By Karishma Vaswani
Business correspondent, BBC News, Mumbai
Falling share prices may be a sign of things to come in the real economy
"India will not be affected by the global credit crunch, the economy here is stable and sound."
Those words, parroted so often over the last few months by Indian politicians and financial officials, may now ring a little hollow.
The truth of the matter is, India has been affected by the liquidity crunch - though arguably not as badly as other parts of the world have been. At least not yet.
But the downturn in the West now appears to have reached India's shores.
The Indian stock market is the most obvious and evident victim of the global credit crunch - having lost more than half of its value since the crisis began.
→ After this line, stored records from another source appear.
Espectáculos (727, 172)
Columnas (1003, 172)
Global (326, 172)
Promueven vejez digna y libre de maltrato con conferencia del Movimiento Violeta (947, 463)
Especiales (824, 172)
That is because billions of dollars of foreign funds were pulled out of Indian shares, as foreign fund managers scrambled to get their books in order.
Concerns are growing here about a global recession and what that might mean for the 300 million strong Indian middle classes.
Many Indian professionals have put their savings into the stock market and into mutual funds over the last few years, tempted by the spectacular returns they saw.
One such investor is Sony Bhatia, 34, a software developer.
Outside the Bombay Stock Exchange, staring up at the big flashing screens outside the stock market, he is dismayed by the plethora of red arrows pointing down.
"How could this happen?" he asks.
"Just three months ago I put in a huge amount of money. Everyone said 'this is the bottom - now the markets can only go up'. Now I've lost over half of that."
It is not just in the Indian stock markets that people here are feeling the effects of the global credit crunch.
Investors have seen the value of their shares plunge
The property sector has also been bruised.
Until recently, property prices in Mumbai were on par with Manhattan's, boosted by scores of foreign firms coming into the financial capital, looking to set up shop here.
That foreign money also helped to create hundreds of thousands of jobs for India's young middle classes, who could now finally afford to realise their dream of owning their own home.
All that demand for flats and houses caused prices to soar 40% in some of the big cities in India last year.
But now much of that money and demand has evaporated - leaving property developers out in the cold.
Already prices are down some 10-15%, with forecasts of a bigger crash around the corner.
Real estate agent Harsh Mukri, once the envy of his friends because of the large commissions he used to make on his deals, says he is very worried.
"It's hard to get anyone to buy a house these days," he says. "No bank is willing to give loans.
"My business has completely dried up. Even renting out flats to foreign companies - a huge profit earner for us - has gone down. People aren't coming here as much as they used to."
Other businesses are also being hit by this reluctance to lend on the part of the banks, as financial institutions in India continue to hold on to their liquid funds.
"The first impact is the fear of lending", says R Balakrishnan, the executive director of Centrum Capital in a recent editorial.
"More than a credit squeeze, India is confronted with a liquidity crisis of a severe magnitude.
"The last few years of India's growth has been fuelled by foreign capital. Domestic money cannot provide the platform for growth."
The Indian financial authorities have tried to take measures to increase more liquidity in the banking system - and just a few days ago pumped in $8bn worth of funds into the markets.
But that's still not managed to raise sentiment amongst investors and consumers - which is making life tough for retailers in India.
"People aren't buying jewelry this year at the rate they were last year," says Ramesh Bherumal, a gold and diamond jewelry store owner in Mumbai's busy and crowded jewelry market Zaveri Bazar.
"Sales are down 30%, and it's the same story in other shops too - cars, electronic goods, washing machines. You name it, people have just stopped spending."
At the JMD Auto car showroom in Mumbai, the mood is similarly sombre.
Girish Vazirani has run the showroom for the last few years. He says he has never seen it so bad.
"There's no demand," he says. "People aren't interested in buying.
"The market sentiment is so bad, plus every day you're seeing bad news on television and in the newspapers. Consumers are psychologically turned off spending."
This is particularly worrying.
There had been a theory that since so much of India's economy is powered by domestic consumption, that India would largely be able to escape the global credit crunch.
But with a seismic shift in the attitude toward spending amongst Indian middle classes - there's a real fear growing here that growth rates in the future could seriously be at risk.